Sur la demande d’indemnité pour licenciement abusif
Au moment de la rupture, M. [P], âgé de 63 ans, comptait 1 mois entier d’ancienneté.
Le conseil de prud’hommes a retenu que sa rémunération s’élevait à 1 766,50 euros.
Il justifie avoir perçu le RSA en septembre 2023, soit un an après la rupture.
En application des dispositions de l’article L.1235-3 du code du travail, le conseil de prud’hommes, au vu des éléments de la cause, de l’ancienneté du salarié, de son âge, de ses perspectives pour retrouver un emploi, de son niveau de rémunération, a procédé à une exacte appréciation de l’indemnité pour licenciement sans cause réelle et sérieuse à laquelle celui-ci peut prétendre, en lui allouant la somme de 294,42 euros.
Sur les autres demandes
M. [P] bénéficie de l’aide juridictionnelle totale, laquelle apparaît couvrir, en vertu de l’article 40 de la loi du 10 juillet 1991 relative à l’aide juridique, tous les frais relatifs à l’instance.

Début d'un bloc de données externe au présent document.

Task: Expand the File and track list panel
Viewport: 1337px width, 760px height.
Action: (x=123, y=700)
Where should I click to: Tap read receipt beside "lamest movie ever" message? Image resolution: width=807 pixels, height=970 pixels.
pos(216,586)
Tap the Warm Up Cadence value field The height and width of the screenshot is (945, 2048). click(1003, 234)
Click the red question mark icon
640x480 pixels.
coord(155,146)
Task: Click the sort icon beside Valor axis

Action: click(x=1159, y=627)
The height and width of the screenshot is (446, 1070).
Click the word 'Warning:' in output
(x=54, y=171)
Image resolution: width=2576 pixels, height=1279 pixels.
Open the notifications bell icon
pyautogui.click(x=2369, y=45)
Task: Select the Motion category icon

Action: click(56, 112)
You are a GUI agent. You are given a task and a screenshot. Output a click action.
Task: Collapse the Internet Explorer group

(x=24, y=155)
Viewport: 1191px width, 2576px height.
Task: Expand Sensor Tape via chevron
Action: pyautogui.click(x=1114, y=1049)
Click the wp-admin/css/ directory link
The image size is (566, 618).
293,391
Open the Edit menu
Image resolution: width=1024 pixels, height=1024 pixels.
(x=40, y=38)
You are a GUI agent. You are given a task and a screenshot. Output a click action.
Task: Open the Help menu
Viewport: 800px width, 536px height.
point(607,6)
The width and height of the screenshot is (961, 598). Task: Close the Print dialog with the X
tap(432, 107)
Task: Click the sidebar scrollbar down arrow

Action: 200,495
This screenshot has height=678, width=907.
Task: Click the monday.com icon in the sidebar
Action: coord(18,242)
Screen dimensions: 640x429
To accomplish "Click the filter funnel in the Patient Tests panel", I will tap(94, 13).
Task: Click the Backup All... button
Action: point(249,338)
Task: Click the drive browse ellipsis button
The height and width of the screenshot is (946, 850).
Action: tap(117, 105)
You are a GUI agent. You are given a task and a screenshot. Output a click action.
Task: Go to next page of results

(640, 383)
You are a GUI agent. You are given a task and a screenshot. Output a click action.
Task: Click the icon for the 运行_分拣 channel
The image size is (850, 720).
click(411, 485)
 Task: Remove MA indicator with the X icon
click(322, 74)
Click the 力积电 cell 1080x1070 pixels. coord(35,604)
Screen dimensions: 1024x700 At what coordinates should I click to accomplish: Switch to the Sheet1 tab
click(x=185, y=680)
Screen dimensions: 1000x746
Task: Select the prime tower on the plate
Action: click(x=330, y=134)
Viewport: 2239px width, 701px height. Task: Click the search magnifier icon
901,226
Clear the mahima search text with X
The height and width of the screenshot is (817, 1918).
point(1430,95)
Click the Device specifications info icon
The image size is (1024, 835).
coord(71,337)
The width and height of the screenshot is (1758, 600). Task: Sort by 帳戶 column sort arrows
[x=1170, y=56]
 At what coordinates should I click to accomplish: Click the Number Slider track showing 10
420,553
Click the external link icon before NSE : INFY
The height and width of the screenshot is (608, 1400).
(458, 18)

Chaque partie supportera la charge de ses propres dépens en cause d’appel.
PAR CES MOTIFS
La cour, statuant par arrêt réputé contradictoire mis à disposition au greffe,
Dans la limite de sa saisine,
Confirme le jugement déféré en toutes ses dispositions,
Y ajoutant :
Rejette la fin de non-recevoir soulevée par M. [P],
Déboute l'[5] – [3] de sa demande tendant à exclure de sa garantie les sommes allouées à M. [P] au titre de l’indemnité forfaitaire pour travail dissimulé,
Laisse à chacune des parties la charge de ses propres dépens d’appel, lesquels sont régis par la loi sur l’aide juridictionnelle.
EN CONSÉQUENCE
LA RÉPUBLIQUE FRANÇAISE mande et ordonne à tous les commissaires de justice, sur ce requis, de mettre la dite décision à exécution, aux procureurs généraux et aux procureurs de la République près les tribunaux judiciaires d’y tenir la main, à tous les commandants et officiers de la [Localité 3] Publique de prêter main-forte lorsqu’ils en seront légalement requis. En foi de quoi, la présente décision a été signée par le Président et le Greffier.